• **Text section**:
-- -- --

It was always a no-brainer that I would live in residence my first year of university. It seemed as if every university student I spoke to raved about residence and how it led them to meet their best friends, so even though I was doubtful that my experience would be that incredible, I decided I couldn’t miss out. But alas, when the pandemic struck, I was worried that my residence experience would be compromised because COVID guidelines have the tendency to limit the opportunities for fun and socialization.
Nevertheless, I decided it was worth a shot. On September 5th, I packed up my stuff and drove all the way to St. Paul’s University College in Waterloo. I didn’t know anyone else, so you can imagine how nervous I was (truth be told, I don’t think I’ve ever been so scared in my life). Living away from everyone who knows you is a daunting thing; I remember thinking I’d hate it on my first day because I didn’t immediately “click” with anyone. But over time, I not only got used to living in residence, but I started to love it.
Now, that being said, by no means was I wrong for being worried; the pandemic has definitely made it more difficult to safely socialize with others. It’s not the easiest thing in the world to deal with the constantly changing COVID guidelines, and it can be a bit of a pain to have to wear a mask everywhere. But I’m not here to talk about the miniscule, first-world problems of residence — I’m here to tell you why I think coming to residence is one hundred percent worth it.

-- -- --

• **Source data**:
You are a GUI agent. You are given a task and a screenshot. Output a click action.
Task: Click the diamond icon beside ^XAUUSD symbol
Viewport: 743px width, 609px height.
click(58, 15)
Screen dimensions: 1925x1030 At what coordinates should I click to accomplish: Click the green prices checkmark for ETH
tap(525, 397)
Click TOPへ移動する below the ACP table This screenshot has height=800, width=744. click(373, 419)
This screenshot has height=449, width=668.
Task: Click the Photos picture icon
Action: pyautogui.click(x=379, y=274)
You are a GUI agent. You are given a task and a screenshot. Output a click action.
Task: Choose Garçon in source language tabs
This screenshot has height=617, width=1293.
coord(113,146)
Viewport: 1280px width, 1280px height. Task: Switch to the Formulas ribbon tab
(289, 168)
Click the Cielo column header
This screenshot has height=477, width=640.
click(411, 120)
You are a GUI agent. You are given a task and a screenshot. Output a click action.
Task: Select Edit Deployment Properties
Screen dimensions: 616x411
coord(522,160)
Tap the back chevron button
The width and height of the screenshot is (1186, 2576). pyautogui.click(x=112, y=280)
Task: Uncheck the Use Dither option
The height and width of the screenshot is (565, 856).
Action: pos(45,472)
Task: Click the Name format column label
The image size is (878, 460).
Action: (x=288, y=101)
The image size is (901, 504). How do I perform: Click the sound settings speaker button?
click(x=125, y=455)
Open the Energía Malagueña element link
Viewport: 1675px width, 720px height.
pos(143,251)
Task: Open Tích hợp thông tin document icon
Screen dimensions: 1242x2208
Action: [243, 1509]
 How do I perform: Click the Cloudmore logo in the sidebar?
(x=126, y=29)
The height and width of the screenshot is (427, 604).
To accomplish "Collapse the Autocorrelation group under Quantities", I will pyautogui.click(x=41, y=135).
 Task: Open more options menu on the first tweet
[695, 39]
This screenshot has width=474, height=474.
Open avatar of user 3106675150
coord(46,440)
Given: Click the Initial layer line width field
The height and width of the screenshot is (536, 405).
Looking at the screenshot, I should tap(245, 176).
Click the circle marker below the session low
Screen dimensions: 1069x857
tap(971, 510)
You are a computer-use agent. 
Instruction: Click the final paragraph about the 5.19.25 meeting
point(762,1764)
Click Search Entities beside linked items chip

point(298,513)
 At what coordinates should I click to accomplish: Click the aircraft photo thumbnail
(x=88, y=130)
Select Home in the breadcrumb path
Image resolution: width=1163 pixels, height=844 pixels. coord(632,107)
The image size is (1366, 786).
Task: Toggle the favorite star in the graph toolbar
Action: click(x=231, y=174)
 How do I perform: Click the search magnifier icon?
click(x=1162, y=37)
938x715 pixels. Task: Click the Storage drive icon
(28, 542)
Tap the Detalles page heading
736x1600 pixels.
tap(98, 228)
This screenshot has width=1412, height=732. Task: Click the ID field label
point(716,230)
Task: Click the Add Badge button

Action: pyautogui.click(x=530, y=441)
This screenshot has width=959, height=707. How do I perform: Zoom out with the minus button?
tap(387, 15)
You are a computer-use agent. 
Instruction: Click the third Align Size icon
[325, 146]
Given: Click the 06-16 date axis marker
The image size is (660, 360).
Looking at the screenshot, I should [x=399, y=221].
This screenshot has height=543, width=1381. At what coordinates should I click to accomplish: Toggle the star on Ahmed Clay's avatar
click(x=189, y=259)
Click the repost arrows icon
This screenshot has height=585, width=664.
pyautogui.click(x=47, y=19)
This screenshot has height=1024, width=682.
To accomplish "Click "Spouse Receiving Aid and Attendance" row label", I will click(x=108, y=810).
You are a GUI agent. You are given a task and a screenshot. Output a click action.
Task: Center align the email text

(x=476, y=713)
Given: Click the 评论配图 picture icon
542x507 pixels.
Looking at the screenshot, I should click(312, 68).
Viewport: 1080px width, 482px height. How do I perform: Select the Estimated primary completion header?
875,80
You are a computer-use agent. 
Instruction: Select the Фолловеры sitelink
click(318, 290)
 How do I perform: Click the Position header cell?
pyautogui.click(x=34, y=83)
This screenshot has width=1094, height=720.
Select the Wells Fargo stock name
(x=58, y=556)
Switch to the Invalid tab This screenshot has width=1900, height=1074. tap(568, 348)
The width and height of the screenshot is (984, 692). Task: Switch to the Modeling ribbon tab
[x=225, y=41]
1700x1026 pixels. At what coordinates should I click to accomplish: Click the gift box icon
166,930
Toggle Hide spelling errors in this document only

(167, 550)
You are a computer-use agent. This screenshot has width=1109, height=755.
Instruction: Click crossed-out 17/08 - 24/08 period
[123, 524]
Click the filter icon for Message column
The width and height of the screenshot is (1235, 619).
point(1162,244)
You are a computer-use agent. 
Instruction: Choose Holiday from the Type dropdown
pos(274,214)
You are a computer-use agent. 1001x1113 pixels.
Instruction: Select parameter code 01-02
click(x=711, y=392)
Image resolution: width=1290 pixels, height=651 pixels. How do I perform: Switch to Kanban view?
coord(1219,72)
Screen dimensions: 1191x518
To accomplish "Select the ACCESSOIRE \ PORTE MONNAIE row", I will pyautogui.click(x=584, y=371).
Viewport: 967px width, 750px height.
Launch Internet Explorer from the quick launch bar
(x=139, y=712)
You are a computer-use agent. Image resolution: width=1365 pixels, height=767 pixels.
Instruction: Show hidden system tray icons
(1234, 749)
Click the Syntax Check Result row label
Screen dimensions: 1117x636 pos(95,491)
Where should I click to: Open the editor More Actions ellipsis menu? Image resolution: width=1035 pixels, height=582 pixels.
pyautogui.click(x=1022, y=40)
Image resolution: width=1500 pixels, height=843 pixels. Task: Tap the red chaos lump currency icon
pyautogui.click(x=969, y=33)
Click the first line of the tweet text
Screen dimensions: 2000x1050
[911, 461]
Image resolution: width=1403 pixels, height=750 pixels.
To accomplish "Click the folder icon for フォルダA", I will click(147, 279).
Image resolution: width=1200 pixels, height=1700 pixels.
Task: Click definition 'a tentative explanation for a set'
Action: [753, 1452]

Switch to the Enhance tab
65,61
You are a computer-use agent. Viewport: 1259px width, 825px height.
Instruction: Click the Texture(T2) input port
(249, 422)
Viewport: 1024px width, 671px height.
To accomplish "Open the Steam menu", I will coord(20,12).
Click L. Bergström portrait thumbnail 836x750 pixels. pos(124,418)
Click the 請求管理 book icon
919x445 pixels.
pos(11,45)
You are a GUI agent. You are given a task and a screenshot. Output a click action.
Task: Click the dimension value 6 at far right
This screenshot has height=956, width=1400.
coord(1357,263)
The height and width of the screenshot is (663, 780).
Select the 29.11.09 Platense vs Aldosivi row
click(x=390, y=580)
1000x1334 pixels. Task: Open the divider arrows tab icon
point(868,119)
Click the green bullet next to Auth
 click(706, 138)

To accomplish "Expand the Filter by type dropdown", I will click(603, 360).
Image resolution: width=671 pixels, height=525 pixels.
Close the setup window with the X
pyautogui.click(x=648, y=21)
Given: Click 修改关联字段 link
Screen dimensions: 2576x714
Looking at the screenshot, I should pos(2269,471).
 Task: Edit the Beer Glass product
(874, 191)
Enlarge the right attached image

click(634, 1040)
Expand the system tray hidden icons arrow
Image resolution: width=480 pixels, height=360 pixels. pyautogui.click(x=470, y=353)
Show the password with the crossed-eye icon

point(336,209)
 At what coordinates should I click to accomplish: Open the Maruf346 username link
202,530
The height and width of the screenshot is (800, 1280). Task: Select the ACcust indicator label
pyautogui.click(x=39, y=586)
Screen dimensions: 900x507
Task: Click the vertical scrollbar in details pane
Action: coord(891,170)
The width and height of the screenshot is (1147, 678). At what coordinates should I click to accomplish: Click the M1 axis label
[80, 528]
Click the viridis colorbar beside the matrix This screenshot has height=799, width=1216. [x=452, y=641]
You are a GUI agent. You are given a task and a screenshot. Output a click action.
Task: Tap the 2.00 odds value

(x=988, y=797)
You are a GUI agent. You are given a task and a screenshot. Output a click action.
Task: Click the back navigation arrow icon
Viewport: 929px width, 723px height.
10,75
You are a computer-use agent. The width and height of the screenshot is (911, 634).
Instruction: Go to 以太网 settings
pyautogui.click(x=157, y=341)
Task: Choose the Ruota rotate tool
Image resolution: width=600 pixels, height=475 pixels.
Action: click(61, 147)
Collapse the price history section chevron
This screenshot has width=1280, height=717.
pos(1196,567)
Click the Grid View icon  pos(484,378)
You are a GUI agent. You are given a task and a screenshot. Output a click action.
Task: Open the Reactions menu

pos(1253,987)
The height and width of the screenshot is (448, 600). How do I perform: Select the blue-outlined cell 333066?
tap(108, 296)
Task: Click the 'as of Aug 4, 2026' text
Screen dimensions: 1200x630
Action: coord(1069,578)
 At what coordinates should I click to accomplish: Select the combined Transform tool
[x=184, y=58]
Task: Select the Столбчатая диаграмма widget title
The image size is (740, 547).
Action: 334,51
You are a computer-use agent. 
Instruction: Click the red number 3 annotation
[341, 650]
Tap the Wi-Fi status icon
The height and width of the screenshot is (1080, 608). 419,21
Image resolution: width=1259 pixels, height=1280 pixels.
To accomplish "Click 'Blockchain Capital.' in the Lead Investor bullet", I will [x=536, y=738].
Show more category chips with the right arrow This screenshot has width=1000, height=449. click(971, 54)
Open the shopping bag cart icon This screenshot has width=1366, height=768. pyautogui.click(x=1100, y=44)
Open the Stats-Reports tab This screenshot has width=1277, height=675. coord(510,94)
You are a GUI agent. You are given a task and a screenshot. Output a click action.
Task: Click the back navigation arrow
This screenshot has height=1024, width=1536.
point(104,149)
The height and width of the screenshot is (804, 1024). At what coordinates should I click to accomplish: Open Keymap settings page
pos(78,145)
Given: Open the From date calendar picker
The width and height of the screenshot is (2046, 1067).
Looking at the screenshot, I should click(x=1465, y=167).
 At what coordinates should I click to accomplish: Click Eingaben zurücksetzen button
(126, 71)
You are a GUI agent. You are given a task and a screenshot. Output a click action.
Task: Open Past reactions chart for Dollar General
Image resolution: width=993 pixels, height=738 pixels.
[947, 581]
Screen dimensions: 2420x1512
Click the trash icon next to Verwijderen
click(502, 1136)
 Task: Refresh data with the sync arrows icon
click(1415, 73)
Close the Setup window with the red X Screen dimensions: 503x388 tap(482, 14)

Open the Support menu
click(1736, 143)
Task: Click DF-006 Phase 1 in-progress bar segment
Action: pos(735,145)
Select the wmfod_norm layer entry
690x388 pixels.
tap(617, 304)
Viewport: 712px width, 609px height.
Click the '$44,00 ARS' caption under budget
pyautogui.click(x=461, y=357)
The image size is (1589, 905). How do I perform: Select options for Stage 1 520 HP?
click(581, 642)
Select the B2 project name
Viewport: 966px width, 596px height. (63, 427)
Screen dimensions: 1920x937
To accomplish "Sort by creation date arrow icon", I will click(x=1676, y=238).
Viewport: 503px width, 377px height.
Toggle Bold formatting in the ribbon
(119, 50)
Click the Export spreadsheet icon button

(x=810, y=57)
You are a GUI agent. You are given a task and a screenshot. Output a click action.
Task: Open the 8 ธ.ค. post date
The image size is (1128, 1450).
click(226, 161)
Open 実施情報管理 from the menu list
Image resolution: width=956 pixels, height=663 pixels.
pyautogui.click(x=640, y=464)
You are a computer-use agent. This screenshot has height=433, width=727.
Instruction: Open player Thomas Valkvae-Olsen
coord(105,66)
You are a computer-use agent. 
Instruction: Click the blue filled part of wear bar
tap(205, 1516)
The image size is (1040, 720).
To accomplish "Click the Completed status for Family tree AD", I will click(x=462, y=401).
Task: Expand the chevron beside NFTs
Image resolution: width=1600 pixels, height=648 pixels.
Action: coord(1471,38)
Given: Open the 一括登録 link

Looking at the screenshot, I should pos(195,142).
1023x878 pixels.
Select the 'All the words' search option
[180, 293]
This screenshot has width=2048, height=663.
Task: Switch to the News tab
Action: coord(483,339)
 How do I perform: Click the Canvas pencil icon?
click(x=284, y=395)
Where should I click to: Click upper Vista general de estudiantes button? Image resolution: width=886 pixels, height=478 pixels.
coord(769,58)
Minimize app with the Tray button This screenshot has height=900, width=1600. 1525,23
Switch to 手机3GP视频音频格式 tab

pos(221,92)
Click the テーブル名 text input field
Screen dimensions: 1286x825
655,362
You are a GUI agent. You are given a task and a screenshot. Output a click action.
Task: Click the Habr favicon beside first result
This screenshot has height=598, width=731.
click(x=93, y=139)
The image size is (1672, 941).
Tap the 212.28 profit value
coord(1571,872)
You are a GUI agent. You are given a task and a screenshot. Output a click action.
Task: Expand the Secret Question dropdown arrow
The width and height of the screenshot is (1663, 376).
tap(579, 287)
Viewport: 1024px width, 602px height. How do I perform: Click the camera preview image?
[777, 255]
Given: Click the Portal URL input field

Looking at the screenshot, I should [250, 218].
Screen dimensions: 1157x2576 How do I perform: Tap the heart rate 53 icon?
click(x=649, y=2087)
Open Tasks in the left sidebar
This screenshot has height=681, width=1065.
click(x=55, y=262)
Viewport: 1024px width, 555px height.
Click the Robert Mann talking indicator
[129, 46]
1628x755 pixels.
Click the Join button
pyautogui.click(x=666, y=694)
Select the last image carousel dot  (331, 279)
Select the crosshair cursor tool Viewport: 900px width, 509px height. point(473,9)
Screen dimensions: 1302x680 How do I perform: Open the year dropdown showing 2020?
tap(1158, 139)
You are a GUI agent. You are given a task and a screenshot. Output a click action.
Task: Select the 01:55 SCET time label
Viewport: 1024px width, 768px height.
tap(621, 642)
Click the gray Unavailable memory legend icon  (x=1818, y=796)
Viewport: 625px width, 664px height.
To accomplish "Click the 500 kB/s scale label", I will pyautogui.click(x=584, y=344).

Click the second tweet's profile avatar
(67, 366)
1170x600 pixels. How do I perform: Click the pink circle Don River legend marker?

-- -- --

• **Tasks for this exercise**:
[1] From the essay about living in residence during the pandemic, list the COVID-related difficulties the writer names in its final paragraph.
[2] In the essay about living in residence, which college did the writer move to?
[3] Go on writing the essay about living in residence, picking up right after its last sentence.

• **Outputs by task**:
[1]
- It is harder to safely socialize with others.
- The COVID guidelines keep changing.
- Masks have to be worn everywhere.

[2] St. Paul's University College in Waterloo.

[3]
- It gives you independence and will help you grow as a person.
I’m glad to say that learning how to do laundry isn’t the only way I’ve grown since coming to residence. I actually think I’m a completely new person since the beginning of the year. For starters, I’m more outgoing and confident, probably because I had to go out of my way to make friends. I can solve everyday problems on my own without relying on my parents or sister, and I’ve become more adaptable to new or unknown situations. I certainly wouldn’t have the same level of maturity had I stayed at home, so I owe a lot of my self-improvement to residence.
- You’ll get the chance to make lifelong friendships.
I guess the upper-year university students weren’t exaggerating when they told me they met the greatest people in residence, because I’ve had the exact same experience. Since I came to residence alone, I built relationships with others so much faster than if I had one of my friends from home here with me. If I was sad or stressed, I had to talk it out with my new friends because they were right there, which made us much closer. I come from a polar opposite background than most of my friends, but residence has brought us together and I’ll never be able to express the extent of my gratitude for that opportunity. (Not to mention, I did meet my boyfriend in residence — do with that information what you will!)
- It enables you to get a somewhat normal first year.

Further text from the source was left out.